Le jour où… il marque son premier but en pro
«C’est pour ma première convocation contre Le Mans. Je rentre, on mène 2-0 à la 88e. Il reste cinq ou six minutes… Et puis sur un de mes premiers ballons, il arrive sur un contre un peu de côté, à 20-25 mètres… (il coupe) Ouais non plutôt 20 mètres, je ne vais pas faire le Marseillais ! Je l’enroule, elle se loge en pleine lucarne. En plus, c’était face à Jérémie Janot, qui était un grand gardien. C’était complètement fou. Je ne pouvais pas rêver mieux, et ç’a permis que le club ait confiance en moi et ça m’a apporté un peu de crédit dès ce premier match.»

Ici face à Monaco, Romain Philippoteaux en est à deux buts et deux passes décisives cette saison en Ligue 1. (J.Prevost/L'Equipe)

Le jour où… il découvre la Ligue 1 avec Lorient
«C’était en février 2015. Tout se passe bien, je joue les six premiers mois, je marque mon premier but à Marseille au Vélodrome devant toute la famille. J’étais venu alors que Lorient n’était pas bien et on se sauve.
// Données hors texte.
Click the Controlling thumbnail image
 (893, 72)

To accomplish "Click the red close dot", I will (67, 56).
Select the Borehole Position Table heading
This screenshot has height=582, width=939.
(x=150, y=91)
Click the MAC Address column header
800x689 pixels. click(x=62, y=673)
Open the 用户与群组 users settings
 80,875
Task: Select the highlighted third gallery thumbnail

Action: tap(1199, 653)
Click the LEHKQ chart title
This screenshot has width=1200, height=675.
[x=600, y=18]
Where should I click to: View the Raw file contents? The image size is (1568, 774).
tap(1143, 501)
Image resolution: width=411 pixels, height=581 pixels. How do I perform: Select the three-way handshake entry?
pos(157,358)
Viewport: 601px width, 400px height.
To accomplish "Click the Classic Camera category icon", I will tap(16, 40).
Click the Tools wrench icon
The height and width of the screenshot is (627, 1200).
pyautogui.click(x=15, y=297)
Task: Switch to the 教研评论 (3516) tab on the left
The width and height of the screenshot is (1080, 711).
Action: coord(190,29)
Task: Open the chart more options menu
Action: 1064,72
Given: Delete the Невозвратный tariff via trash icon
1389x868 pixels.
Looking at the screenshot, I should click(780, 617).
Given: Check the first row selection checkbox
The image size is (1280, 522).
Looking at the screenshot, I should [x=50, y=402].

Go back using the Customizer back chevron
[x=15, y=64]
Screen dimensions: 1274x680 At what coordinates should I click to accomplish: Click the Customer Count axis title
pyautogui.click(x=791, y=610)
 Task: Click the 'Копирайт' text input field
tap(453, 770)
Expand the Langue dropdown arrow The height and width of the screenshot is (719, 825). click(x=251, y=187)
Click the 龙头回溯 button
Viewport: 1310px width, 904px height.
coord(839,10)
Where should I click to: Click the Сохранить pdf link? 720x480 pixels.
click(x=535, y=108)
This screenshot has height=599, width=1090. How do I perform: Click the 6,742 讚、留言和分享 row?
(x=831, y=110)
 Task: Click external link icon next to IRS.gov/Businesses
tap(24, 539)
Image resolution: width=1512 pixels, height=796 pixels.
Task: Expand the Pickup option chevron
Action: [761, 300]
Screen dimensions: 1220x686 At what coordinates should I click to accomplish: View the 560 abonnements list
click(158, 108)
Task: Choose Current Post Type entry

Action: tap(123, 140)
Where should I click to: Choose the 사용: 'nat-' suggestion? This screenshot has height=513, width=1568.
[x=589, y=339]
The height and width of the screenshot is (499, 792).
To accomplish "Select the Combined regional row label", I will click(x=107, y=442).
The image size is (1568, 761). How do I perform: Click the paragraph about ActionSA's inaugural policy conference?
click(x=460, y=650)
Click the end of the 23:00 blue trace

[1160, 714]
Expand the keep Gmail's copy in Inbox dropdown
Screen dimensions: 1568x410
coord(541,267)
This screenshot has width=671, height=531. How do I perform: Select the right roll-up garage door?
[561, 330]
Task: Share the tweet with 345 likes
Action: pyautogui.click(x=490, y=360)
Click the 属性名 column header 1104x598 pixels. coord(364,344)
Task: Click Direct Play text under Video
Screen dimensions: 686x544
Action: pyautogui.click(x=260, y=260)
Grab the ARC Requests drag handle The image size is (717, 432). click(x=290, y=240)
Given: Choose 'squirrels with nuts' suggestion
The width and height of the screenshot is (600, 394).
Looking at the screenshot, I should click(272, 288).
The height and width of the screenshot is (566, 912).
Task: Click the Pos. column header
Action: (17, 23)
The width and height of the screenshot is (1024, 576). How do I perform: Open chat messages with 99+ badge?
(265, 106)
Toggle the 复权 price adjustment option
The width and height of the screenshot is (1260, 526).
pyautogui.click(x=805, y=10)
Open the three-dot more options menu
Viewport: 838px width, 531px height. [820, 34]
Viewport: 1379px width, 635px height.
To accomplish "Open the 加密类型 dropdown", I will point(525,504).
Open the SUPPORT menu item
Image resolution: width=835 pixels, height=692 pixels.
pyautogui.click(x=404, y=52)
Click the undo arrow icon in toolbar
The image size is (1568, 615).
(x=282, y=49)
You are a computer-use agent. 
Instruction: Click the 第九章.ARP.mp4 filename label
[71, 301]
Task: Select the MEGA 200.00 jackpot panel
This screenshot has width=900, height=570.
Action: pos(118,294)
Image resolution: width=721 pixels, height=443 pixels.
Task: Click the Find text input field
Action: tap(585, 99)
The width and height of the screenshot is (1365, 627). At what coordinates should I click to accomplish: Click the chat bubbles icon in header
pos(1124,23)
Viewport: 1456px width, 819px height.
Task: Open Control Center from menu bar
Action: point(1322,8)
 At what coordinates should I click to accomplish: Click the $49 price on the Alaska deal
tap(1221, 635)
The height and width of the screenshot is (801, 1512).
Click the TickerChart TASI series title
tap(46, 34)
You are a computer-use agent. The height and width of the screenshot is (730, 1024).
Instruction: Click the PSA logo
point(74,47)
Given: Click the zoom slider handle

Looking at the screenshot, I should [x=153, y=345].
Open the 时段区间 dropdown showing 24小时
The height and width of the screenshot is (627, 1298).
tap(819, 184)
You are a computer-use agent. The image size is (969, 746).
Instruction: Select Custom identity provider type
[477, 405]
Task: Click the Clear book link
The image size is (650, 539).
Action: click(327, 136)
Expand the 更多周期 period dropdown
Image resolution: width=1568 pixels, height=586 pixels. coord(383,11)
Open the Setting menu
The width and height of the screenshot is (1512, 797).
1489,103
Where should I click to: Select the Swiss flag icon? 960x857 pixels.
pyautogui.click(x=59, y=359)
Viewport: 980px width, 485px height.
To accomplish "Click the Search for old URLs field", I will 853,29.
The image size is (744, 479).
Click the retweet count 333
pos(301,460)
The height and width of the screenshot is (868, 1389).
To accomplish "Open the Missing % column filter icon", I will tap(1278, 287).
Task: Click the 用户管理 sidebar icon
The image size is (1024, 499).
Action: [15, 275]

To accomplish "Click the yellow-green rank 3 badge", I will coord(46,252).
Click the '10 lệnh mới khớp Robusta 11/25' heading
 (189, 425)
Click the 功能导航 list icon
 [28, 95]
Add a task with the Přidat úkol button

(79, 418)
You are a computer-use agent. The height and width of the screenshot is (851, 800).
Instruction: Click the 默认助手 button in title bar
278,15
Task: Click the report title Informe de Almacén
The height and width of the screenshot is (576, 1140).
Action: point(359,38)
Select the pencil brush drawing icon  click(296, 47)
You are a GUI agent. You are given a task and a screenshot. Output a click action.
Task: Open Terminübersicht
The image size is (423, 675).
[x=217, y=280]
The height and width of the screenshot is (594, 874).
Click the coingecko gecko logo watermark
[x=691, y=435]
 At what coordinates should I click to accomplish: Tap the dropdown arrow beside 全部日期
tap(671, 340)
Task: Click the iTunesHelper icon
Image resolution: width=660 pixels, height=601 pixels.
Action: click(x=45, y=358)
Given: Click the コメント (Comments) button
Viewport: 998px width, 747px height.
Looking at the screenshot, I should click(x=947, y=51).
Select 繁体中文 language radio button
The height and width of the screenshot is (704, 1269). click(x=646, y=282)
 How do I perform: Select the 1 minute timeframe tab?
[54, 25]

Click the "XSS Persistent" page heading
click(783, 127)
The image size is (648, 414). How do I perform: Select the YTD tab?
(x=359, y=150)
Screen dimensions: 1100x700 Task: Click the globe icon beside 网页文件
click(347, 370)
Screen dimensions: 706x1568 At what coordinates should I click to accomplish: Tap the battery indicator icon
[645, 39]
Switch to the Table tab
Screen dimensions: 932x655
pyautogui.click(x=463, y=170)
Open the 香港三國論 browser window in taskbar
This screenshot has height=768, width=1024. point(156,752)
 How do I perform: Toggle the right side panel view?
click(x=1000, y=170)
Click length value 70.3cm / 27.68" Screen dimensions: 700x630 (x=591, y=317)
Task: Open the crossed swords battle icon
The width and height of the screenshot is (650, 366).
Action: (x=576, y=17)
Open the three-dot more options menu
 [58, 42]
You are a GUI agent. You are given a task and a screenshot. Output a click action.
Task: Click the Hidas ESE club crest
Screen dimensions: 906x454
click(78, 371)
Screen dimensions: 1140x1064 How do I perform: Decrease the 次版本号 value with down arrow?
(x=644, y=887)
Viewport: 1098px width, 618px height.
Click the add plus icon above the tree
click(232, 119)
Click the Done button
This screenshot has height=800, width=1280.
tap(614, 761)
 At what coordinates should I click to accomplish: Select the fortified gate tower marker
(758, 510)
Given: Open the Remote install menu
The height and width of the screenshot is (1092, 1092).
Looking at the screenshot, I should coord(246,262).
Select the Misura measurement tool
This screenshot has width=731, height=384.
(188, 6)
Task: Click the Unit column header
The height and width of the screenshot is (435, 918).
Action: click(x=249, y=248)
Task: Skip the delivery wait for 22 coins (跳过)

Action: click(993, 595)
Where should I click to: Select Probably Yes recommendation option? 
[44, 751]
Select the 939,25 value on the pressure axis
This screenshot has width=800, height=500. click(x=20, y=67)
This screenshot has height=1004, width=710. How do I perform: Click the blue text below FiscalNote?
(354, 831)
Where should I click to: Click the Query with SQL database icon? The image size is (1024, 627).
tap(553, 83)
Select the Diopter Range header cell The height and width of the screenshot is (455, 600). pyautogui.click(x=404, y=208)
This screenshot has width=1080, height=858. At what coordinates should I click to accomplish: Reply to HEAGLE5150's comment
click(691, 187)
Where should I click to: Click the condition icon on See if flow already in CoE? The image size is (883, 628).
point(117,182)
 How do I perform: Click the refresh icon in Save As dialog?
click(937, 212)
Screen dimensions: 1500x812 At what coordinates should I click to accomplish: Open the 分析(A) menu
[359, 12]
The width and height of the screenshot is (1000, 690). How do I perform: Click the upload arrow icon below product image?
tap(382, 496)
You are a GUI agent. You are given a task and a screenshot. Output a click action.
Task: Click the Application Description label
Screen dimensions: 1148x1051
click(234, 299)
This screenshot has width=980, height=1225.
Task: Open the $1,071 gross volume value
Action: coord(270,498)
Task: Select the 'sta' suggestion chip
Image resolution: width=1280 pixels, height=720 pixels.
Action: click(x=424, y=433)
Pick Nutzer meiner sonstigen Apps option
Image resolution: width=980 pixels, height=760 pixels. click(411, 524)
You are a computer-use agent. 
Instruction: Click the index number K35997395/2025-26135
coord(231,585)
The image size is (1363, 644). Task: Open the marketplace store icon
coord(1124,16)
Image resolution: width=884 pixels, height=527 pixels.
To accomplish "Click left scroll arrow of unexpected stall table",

Pour moi, c’était parfait. Franchement, que du bonheur encore une fois. Premier match en Ligue 1, on gagne à Reims… Vraiment, que du positif !»
 
Le jour où… il croise Javier Pastore
«Par le charisme et le niveau, celui qui m’a le plus marqué, c'est Zlatan. Après, sur le plan technique, j’avais beaucoup aimé Dimitri Payet à Marseille et puis surtout Javier Pastore. C’est l’année où il n’a pas trop de blessure, où il avait vraiment explosé. C’était vraiment ces trois joueurs-là qui m’ont marqué. Mais surtout Pastore. Ça ressemble plus à mon style de jeu que Zlatan !»
 
Les jours où… le Nîmes Olympique est en repos
«C’est un groupe qui vit super bien. Du coup, les jours off, il y a énormément d’activités. De la pêche, de la chasse, de la pétanque, des cartes, de la play… Ils font beaucoup de choses, ça soude un groupe. Et pour mon cas, un jour off, j'essaye aussi d'en profiter pour être avec ma famille, mes enfants. C’est plaisant. Nîmes est une ville sympatoche, et cela fait plaisir de revenir dans mon Sud, d’être proche de la famille et de découvrir ce public merveilleux à Nîmes. Ça se passe super bien, ce n’est que du bonheur. J’espère qu’on va assurer le plus rapidement le maintien maintenant.»